Вокруг Света 1970 № 10 (2361) | страница 49
И все-таки Богомол раздобыл себе несколько овец и показал их Дикобразихе, которая никак не может прийти в себя от удивления. Он говорит Квамманге-радуге: «Эй, Ква, что делают здесь эти овцы?»
По-видимому, это очень важное событие, потому что в действии участвуют все: Кауру-крольчиха, Квамманга-радуга, Дикобразиха, Богомол-сын и сыновья Квамманги и Дикобразихи. Внук Богомола, тот, что любит солнце и землю, Мангуста тоже здесь.
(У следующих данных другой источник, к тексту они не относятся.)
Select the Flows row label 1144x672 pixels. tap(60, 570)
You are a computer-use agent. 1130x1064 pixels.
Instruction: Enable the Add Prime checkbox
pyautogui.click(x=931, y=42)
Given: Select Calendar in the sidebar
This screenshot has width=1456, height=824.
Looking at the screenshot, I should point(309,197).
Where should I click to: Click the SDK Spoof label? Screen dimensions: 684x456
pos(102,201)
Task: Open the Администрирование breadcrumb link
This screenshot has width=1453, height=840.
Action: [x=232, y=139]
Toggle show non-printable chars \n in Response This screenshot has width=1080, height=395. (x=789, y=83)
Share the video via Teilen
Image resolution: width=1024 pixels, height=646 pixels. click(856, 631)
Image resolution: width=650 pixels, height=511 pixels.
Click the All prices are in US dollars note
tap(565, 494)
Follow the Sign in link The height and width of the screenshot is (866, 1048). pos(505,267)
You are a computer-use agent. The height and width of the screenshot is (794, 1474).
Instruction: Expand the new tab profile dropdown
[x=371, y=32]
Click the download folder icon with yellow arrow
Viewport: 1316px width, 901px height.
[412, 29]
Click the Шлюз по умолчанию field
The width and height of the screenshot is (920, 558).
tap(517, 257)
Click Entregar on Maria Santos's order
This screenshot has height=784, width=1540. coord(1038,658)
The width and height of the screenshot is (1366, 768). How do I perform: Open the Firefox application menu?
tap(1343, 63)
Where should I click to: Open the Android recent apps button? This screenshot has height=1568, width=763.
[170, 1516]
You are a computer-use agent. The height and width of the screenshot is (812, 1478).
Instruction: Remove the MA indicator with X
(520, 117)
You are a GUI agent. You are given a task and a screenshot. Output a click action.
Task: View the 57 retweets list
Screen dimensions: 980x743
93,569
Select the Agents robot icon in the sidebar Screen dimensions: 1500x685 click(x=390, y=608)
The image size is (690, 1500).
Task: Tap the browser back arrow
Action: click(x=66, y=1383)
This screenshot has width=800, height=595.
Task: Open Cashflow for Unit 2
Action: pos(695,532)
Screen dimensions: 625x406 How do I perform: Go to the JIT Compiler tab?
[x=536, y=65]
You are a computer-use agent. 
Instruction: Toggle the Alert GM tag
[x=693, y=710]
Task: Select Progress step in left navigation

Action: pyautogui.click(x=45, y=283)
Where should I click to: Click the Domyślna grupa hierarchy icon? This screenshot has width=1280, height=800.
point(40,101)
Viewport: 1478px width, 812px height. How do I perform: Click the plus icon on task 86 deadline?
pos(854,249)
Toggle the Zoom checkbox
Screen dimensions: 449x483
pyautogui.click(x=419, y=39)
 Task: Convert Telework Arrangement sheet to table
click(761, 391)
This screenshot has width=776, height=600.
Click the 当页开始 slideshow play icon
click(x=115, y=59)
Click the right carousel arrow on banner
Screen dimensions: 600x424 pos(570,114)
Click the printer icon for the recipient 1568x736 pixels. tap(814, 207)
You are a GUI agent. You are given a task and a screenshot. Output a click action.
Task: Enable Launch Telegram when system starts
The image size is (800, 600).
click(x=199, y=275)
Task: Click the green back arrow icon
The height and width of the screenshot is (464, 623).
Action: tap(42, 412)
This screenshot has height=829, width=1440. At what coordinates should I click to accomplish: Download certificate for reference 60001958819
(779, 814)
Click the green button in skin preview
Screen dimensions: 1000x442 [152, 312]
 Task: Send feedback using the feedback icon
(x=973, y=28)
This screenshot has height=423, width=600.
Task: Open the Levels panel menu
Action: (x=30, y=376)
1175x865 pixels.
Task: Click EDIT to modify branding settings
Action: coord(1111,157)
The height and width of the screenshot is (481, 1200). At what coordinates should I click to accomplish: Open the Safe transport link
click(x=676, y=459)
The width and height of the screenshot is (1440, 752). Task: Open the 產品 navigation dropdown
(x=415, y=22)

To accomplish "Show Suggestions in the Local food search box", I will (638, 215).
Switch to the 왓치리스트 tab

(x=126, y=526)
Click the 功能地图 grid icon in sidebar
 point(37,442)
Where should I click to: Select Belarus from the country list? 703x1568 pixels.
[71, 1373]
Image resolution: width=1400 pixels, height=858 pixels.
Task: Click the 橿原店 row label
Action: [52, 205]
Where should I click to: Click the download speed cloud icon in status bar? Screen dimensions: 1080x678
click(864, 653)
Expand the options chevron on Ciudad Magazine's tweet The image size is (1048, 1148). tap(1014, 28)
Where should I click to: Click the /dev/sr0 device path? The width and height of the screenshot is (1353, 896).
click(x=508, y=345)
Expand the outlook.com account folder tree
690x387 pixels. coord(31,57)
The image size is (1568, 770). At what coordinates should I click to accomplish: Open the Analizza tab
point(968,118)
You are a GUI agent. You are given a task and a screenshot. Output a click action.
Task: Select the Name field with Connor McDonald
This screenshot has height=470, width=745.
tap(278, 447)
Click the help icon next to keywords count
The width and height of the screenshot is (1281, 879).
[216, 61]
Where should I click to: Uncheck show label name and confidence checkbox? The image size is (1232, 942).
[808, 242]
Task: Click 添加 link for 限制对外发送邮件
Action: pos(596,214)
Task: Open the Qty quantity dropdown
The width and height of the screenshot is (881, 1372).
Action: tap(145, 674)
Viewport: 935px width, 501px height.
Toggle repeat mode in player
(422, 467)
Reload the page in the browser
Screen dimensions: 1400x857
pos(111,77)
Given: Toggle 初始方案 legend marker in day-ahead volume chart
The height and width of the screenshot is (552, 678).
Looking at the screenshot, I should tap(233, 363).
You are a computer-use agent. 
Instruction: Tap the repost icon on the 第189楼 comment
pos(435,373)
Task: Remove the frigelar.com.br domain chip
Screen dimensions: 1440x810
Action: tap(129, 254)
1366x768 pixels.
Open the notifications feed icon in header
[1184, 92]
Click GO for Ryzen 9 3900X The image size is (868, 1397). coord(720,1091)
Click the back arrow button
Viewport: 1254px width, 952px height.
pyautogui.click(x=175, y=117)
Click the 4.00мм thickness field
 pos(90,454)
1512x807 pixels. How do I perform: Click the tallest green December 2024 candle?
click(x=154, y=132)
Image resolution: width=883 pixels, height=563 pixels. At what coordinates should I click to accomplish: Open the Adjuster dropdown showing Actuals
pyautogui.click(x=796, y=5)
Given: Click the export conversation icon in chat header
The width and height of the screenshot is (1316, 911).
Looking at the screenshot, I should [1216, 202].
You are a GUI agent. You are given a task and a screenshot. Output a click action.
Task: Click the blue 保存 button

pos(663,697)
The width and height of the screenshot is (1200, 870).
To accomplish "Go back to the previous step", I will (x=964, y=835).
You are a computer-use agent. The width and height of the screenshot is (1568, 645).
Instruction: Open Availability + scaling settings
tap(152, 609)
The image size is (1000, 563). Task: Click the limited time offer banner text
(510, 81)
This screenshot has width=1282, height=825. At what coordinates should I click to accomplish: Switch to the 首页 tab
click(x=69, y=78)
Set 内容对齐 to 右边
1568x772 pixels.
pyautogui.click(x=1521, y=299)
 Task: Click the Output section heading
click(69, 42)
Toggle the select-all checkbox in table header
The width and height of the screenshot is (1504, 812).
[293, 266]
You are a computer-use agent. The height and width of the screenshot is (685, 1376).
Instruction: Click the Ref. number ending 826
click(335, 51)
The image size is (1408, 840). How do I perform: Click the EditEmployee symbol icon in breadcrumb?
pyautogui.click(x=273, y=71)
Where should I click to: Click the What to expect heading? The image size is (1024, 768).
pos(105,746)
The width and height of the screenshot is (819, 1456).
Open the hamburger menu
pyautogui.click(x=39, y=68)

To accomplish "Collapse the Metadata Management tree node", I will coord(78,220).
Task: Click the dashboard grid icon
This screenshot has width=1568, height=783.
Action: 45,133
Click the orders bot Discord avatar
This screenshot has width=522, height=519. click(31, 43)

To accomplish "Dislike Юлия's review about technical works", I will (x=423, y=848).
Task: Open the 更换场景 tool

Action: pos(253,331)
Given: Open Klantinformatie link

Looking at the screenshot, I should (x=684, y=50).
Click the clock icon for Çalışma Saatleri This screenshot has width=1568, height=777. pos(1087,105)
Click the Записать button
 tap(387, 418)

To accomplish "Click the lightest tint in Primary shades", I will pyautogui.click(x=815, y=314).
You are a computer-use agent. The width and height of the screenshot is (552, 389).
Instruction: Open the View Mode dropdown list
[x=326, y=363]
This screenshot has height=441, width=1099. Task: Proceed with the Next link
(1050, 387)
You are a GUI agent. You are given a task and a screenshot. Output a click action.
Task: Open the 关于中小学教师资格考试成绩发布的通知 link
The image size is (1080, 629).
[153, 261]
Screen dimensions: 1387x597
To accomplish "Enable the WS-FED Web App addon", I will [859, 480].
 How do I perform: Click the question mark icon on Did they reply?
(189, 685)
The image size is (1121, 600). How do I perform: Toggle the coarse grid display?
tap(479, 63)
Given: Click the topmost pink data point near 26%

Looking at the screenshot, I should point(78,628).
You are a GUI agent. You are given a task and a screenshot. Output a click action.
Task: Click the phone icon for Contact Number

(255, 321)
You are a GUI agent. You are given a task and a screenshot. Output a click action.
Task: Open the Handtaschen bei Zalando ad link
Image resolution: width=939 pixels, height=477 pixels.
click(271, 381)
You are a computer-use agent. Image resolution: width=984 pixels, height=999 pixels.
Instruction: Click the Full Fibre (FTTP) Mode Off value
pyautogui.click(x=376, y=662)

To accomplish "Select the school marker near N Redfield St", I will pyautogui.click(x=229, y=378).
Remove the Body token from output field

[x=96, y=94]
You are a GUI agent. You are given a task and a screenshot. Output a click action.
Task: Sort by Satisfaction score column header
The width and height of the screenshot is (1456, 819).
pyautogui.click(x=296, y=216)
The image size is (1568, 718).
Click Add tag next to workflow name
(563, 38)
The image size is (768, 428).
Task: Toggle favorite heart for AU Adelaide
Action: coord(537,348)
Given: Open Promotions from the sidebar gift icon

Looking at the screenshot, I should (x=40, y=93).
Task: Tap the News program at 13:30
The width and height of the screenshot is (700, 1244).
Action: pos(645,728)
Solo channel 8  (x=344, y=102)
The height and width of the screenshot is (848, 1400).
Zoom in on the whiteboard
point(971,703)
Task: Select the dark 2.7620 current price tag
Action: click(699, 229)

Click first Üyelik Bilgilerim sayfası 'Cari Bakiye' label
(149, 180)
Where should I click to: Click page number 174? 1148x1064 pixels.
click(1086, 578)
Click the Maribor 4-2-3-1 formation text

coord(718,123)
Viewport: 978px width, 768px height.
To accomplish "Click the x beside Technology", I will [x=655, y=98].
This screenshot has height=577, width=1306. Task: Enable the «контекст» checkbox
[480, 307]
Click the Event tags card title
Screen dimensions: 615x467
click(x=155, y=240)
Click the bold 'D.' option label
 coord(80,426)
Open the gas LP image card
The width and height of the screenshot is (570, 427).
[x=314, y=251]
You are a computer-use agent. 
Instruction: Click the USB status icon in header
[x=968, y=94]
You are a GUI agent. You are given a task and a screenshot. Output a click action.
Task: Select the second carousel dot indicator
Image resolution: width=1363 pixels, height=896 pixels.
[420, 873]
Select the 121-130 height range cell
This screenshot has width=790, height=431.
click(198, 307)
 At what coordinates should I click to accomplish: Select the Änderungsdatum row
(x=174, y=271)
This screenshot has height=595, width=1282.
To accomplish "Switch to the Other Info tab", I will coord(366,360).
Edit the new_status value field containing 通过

Все в сборе, и сейчас в первый раз появится некто очень значительный и важный — отец Дикобразихи, Пожиратель.
Богомол говорит Дикобразихе: «Дикобраз, я болен. Я больше не могу есть это мясо. Оно слишком твердое».
Это не простое утверждение, потому что для бушмена телесная болезнь всегда связана с каким-то духовным недугом, страданием.
Мясо, о котором говорит Богомол, — это мясо зебры. Образ зебры у бушменов означает побег, уклонение. Овца — это смирение: ведь она не борется даже тогда, когда ее закалывают. И Богомол обращается к Дикобразихе: «Сходи к Пожирателю, пусть он явится сюда, и мы будем есть мясо овцы!»
Дикобразиха в ужасе. Она лучше, чем кто-нибудь другой, знает привычки своего отца. Она знает, что даже целой овцы будет мало. «Что ты придумал, Богомол? — говорит она. — Если Пожиратель придет сюда, его не остановишь, он съест все».
Богомол продолжает настаивать. Тогда Дикобразиха берет часть своего собственного обеда и закапывает его в землю — есть вещи, о которых не забывают даже в самый напряженный момент. Затем Дикобразиха отправляется через пустыню и дюны к Пожирателю. «Богомол хочет, чтобы ты пришел и разделил с ним трапезу», — говорит она.
И они начинают ждать, эти маленькие древние боги: И вдруг меркнет день, и тьма, заполняет небо.
А Пожиратель приходит и съедает овцу, затем в его пасти пропадает вся другая пища и горшки, затем Кауру-крольчиха, Радуга, Мангуста, юный Богомол и Богомол-отец. Только свою дочь Дикобразиху, пощадил Пожиратель. Она грудью защищает своих сыновей и горько рыдает, оплакивая потерю всего знакомого ей мира. Но нельзя терять время. Она вырывает у себя иглу и накаляет ее докрасна в пламени. Затем она кладет ее в ухо своего младшего, нежной души, сына. Слезы брызнули из глаз малыша. «Ах, какой из тебя, неженки, толк!» — говорит она. Но она не презирает его за слезы — и им есть место в этом всеобщем горе, — а снова накаляет свою иглу и тычет ее второму сыну сначала в ноздри, потом в ухо. И чем сильнее жжет игла, тем яснее взгляд и грознее лицо этого мужественного отпрыска, ибо гнев тоже уместен в такое время. И она вздыхает с облегчением: «Слава богу, этот, кажется, смелый!»